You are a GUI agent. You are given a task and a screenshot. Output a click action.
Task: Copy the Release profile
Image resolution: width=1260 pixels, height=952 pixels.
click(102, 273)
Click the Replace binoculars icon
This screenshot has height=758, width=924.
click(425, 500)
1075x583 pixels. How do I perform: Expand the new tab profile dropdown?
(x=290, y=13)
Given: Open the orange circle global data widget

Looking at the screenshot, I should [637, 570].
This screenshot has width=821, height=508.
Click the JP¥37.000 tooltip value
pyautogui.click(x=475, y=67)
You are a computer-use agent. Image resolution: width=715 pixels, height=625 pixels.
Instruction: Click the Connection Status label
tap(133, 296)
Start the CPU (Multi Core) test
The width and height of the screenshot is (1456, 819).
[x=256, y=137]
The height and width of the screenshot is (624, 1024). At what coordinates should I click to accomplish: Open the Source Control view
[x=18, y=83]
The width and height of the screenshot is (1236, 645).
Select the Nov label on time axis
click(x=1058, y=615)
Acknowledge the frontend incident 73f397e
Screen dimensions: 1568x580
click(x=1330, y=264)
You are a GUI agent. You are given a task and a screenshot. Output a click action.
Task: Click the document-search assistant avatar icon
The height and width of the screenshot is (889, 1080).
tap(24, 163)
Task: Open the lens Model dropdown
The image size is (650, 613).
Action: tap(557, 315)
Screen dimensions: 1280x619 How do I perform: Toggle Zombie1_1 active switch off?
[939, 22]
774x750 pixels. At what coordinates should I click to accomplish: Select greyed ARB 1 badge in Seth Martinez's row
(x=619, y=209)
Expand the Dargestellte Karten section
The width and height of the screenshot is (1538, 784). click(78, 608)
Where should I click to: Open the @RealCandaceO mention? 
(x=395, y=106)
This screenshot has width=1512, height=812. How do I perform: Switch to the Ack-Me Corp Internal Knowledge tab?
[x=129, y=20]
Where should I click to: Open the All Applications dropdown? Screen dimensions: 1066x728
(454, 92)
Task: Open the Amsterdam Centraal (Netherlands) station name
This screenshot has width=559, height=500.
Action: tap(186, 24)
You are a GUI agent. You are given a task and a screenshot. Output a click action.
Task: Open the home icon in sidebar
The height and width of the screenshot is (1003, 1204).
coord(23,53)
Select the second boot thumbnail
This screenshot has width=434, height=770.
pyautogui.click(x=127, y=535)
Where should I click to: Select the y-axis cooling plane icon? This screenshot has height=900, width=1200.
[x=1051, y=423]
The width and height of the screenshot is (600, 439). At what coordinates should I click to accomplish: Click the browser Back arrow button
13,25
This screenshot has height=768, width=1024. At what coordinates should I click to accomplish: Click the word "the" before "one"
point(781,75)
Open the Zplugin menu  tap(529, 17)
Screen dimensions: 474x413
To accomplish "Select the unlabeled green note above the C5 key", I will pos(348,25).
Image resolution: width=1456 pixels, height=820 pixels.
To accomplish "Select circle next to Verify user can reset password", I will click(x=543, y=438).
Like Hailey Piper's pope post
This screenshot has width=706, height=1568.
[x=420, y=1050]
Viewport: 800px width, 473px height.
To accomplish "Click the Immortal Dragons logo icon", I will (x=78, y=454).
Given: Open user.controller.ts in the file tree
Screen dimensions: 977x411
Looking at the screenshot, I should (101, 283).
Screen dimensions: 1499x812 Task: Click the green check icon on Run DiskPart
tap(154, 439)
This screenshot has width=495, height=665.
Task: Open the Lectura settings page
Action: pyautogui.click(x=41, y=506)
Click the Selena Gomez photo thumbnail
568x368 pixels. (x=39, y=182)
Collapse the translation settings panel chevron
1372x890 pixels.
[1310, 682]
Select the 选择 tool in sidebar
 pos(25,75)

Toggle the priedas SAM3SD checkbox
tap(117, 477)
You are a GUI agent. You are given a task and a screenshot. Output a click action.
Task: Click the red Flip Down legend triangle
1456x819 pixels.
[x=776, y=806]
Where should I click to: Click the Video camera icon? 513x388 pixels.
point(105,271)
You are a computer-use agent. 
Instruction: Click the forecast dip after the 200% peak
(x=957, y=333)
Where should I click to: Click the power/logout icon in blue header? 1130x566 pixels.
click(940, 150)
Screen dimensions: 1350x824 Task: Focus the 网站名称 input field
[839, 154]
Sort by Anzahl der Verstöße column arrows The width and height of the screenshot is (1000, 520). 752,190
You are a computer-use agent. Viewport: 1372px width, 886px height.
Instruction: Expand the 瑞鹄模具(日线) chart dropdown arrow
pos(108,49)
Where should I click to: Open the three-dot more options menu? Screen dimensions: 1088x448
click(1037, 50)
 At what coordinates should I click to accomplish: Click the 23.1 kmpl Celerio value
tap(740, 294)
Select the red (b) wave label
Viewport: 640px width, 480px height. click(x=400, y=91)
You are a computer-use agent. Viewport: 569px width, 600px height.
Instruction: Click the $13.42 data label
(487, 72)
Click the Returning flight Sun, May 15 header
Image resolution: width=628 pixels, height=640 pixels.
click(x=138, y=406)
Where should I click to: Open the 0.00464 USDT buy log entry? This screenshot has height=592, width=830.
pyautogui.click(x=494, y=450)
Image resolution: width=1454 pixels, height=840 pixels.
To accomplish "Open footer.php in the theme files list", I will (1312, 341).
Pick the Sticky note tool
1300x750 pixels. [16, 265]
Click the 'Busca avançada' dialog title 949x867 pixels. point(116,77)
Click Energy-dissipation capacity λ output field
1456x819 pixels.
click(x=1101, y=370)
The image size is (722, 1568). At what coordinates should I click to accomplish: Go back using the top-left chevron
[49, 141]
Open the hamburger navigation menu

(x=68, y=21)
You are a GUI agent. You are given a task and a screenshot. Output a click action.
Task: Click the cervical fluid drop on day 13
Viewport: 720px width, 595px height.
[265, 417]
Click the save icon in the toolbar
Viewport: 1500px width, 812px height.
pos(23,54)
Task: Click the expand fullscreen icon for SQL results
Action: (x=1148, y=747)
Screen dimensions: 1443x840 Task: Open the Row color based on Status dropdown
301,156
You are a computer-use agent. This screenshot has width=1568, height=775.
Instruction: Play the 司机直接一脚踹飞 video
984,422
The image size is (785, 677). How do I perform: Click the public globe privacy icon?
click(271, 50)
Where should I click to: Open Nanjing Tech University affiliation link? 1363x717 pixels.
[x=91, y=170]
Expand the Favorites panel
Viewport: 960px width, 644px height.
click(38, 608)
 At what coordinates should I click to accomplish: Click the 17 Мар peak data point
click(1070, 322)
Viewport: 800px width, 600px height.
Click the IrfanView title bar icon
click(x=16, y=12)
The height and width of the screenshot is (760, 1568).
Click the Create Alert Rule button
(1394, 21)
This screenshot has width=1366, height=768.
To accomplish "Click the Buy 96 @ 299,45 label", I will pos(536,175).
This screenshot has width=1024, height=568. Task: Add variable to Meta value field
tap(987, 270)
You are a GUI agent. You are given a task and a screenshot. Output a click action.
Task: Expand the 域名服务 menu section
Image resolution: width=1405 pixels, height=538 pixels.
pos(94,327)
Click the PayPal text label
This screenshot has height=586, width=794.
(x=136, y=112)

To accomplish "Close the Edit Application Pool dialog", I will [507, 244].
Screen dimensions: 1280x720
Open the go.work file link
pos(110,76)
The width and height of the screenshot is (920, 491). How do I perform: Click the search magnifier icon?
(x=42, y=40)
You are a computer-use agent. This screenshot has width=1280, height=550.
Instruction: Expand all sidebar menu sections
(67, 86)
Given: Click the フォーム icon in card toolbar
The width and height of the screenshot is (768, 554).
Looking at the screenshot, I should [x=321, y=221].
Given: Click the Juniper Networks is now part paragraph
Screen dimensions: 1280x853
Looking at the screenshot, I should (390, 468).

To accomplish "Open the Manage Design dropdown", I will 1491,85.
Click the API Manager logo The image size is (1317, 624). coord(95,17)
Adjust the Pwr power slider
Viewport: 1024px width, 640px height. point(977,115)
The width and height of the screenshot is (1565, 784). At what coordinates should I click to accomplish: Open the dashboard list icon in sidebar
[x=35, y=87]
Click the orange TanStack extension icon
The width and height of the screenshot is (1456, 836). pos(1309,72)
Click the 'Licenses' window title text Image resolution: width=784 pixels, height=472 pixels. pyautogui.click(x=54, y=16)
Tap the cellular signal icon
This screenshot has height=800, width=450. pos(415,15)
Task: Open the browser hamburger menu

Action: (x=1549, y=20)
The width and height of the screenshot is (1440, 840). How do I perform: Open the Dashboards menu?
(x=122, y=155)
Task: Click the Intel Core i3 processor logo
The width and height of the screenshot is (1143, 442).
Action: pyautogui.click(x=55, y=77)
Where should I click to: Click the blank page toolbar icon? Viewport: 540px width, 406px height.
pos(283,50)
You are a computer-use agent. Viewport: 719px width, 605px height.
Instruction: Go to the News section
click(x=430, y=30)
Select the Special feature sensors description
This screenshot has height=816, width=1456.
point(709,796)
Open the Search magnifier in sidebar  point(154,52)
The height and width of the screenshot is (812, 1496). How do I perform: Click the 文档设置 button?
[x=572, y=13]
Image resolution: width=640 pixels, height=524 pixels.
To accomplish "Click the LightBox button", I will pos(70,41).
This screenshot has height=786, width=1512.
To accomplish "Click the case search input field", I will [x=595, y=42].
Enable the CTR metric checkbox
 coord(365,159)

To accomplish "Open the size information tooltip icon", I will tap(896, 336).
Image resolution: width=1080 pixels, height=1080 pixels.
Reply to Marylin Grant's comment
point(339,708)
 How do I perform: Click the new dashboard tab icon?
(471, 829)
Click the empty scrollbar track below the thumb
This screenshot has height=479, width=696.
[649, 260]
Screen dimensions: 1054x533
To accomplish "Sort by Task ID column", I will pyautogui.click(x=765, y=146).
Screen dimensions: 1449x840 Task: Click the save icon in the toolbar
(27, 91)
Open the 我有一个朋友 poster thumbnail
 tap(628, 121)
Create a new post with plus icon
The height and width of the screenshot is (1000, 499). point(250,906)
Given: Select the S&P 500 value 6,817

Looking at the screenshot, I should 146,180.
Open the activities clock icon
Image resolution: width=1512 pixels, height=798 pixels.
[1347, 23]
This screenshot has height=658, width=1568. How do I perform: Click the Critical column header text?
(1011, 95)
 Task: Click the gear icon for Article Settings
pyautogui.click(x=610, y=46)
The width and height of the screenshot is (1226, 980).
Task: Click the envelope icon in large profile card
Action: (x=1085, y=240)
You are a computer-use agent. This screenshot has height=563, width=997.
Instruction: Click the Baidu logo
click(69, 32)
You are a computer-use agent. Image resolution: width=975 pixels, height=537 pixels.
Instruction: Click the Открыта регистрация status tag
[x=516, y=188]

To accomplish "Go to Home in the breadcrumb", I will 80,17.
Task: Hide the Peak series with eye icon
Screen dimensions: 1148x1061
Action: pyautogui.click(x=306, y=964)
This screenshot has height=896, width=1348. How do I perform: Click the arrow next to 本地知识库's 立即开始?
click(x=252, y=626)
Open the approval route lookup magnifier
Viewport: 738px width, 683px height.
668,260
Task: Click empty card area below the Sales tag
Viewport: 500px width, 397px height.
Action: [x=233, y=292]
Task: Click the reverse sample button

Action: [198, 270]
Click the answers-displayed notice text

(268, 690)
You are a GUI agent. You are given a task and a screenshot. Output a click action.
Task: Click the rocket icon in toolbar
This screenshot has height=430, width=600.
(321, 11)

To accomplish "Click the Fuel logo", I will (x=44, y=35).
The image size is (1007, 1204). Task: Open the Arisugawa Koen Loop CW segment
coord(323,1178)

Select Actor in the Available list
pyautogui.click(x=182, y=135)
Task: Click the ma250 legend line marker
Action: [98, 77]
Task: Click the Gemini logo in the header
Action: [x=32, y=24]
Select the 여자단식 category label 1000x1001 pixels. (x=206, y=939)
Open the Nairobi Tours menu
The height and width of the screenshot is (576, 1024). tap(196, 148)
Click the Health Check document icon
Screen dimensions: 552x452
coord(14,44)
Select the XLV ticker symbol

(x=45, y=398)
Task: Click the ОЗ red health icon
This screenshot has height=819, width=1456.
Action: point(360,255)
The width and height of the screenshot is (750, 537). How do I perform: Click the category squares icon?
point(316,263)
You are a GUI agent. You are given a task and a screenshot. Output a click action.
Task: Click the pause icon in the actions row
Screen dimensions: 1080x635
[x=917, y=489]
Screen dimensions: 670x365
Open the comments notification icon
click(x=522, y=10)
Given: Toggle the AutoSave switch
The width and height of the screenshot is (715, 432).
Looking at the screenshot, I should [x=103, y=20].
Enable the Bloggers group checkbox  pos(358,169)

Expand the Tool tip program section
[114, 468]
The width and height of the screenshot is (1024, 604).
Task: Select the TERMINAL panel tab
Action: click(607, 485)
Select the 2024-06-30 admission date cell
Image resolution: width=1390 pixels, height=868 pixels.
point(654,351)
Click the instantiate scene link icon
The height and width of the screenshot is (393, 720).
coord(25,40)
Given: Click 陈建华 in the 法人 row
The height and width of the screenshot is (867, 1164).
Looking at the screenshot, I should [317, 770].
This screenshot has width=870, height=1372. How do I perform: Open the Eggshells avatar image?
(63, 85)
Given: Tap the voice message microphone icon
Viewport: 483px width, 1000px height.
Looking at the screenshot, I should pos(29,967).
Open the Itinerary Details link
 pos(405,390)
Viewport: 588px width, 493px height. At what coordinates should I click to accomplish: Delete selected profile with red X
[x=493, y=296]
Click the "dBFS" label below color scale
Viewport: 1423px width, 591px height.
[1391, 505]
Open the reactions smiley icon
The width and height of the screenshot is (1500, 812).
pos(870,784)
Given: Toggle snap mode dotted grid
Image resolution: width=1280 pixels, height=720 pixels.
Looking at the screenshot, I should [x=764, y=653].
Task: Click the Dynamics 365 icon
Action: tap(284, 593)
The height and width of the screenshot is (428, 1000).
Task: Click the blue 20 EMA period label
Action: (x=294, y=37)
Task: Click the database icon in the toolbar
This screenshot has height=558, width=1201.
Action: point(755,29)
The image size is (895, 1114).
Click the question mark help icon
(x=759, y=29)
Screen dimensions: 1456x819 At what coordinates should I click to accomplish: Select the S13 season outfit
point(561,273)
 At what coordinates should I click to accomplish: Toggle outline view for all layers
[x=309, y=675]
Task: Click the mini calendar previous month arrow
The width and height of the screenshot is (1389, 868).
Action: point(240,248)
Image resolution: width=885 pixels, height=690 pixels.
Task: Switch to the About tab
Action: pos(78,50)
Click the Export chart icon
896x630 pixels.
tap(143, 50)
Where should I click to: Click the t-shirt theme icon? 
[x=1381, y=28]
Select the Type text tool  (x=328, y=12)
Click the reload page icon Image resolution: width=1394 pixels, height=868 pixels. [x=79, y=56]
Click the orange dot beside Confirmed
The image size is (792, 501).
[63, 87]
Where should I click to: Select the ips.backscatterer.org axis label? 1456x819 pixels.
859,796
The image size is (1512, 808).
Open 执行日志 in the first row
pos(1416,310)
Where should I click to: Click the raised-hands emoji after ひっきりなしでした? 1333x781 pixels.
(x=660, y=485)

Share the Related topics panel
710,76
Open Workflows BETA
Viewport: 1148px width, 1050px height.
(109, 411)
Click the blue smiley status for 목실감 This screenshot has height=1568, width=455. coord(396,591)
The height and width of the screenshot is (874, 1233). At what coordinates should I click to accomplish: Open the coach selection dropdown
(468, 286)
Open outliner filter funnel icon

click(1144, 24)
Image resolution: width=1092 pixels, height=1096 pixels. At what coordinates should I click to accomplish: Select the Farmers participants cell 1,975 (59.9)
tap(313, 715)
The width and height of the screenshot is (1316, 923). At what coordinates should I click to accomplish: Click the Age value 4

[Required task]:
Return the data above verbatim, from the line that contains "Click the PayPal text label" through the line that contains "Looking at the screenshot, I should [x=321, y=221].", including both of those lines.

[Written response]:
Click the PayPal text label
This screenshot has height=586, width=794.
(x=136, y=112)

To accomplish "Close the Edit Application Pool dialog", I will [507, 244].
Screen dimensions: 1280x720
Open the go.work file link
pos(110,76)
The width and height of the screenshot is (920, 491). How do I perform: Click the search magnifier icon?
(x=42, y=40)
You are a computer-use agent. This screenshot has width=1280, height=550.
Instruction: Expand all sidebar menu sections
(67, 86)
Given: Click the フォーム icon in card toolbar
The width and height of the screenshot is (768, 554).
Looking at the screenshot, I should [x=321, y=221].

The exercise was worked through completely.